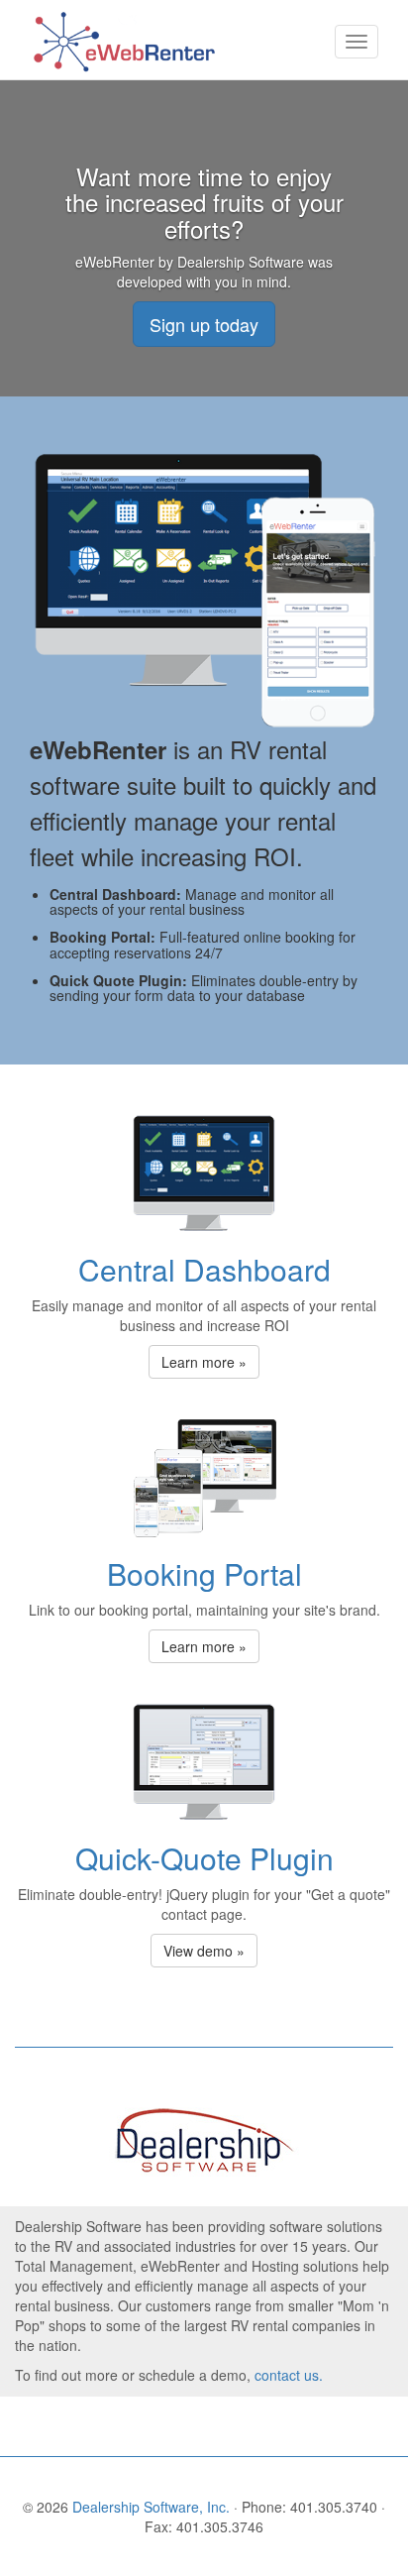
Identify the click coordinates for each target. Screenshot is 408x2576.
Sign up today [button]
* * *
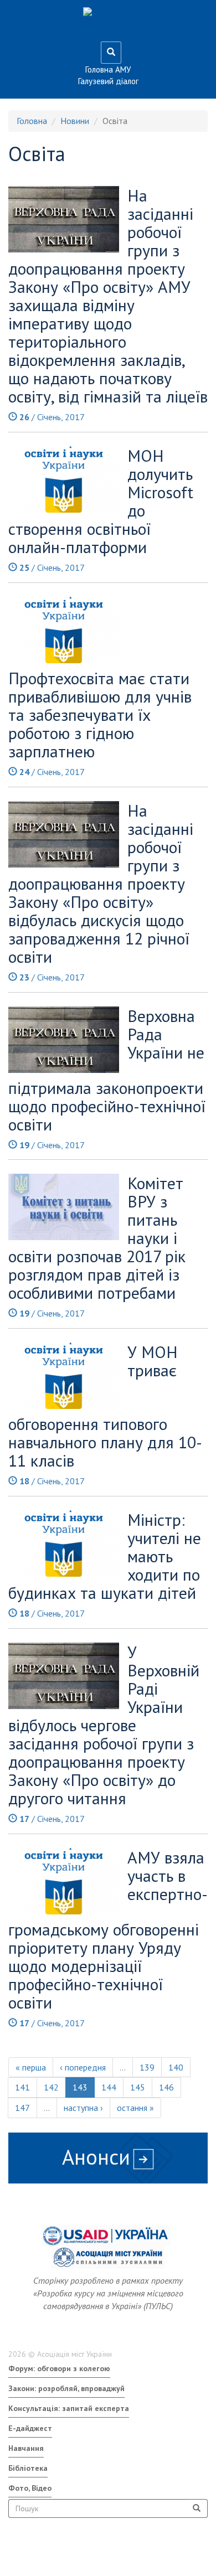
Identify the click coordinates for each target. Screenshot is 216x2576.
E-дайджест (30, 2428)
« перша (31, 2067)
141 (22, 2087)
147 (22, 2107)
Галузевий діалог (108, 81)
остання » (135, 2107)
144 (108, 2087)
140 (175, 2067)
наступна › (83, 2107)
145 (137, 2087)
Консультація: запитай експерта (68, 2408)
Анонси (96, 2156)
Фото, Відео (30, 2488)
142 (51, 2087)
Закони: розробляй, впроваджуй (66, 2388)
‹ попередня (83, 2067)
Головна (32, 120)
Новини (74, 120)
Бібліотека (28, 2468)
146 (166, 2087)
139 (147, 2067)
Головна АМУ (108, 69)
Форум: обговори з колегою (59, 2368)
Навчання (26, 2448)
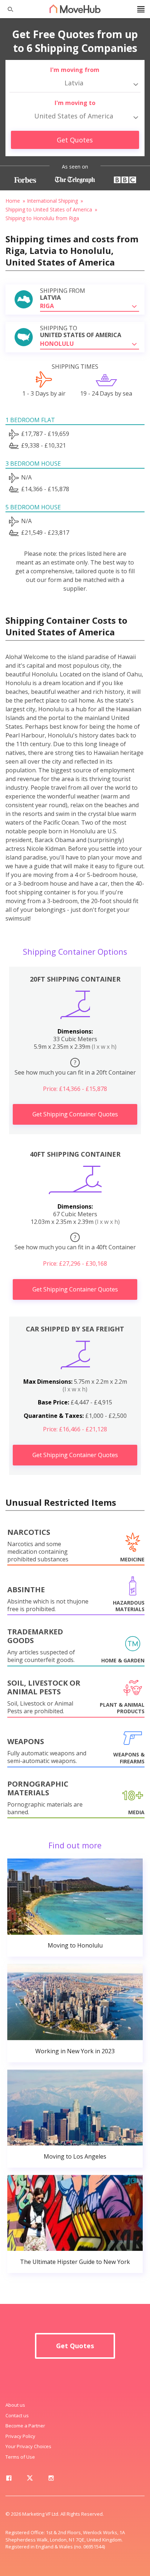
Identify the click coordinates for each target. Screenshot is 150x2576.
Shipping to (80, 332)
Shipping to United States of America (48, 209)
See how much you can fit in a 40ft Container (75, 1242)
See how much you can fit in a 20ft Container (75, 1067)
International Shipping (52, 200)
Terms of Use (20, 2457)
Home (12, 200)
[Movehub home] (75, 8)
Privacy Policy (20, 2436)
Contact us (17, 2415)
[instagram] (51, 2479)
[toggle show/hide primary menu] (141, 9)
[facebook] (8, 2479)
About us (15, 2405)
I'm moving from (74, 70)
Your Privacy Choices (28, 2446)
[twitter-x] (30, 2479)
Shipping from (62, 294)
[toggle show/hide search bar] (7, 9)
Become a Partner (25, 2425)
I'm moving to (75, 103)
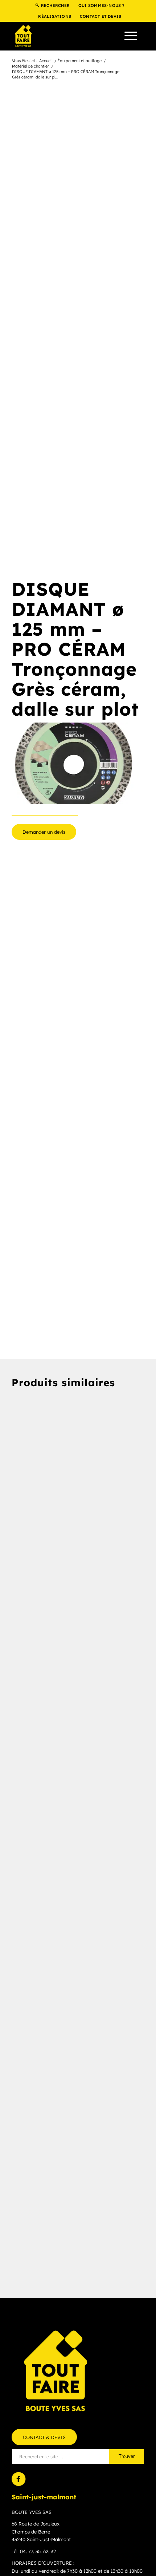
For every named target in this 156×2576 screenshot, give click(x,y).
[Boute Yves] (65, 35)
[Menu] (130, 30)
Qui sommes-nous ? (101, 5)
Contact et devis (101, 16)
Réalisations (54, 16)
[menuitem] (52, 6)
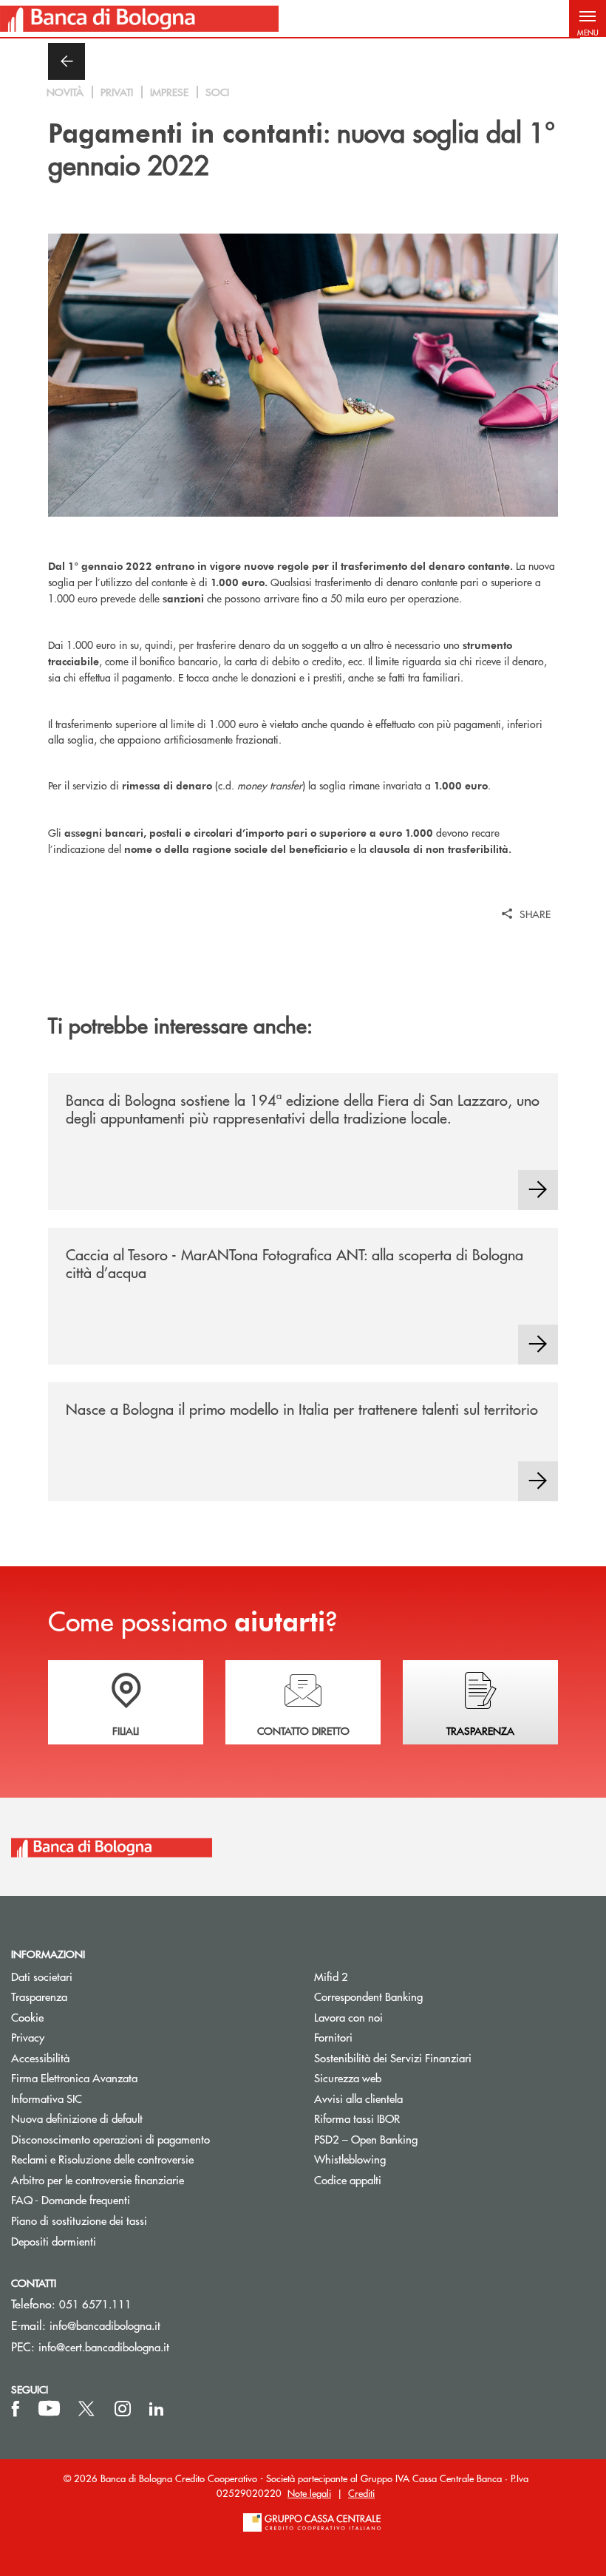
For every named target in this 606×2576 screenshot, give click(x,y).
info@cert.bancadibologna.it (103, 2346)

> Exercise
Could you write out, exactly as they stand, only the lines above that begin at the line with "141 (22, 2087)" and stop after the line with "142 (51, 2087)"?

> Exercise result
141 (22, 2087)
147 (22, 2107)
Галузевий діалог (108, 81)
остання » (135, 2107)
144 (108, 2087)
140 (175, 2067)
наступна › (83, 2107)
145 (137, 2087)
Консультація: запитай експерта (68, 2408)
Анонси (96, 2156)
Фото, Відео (30, 2488)
142 (51, 2087)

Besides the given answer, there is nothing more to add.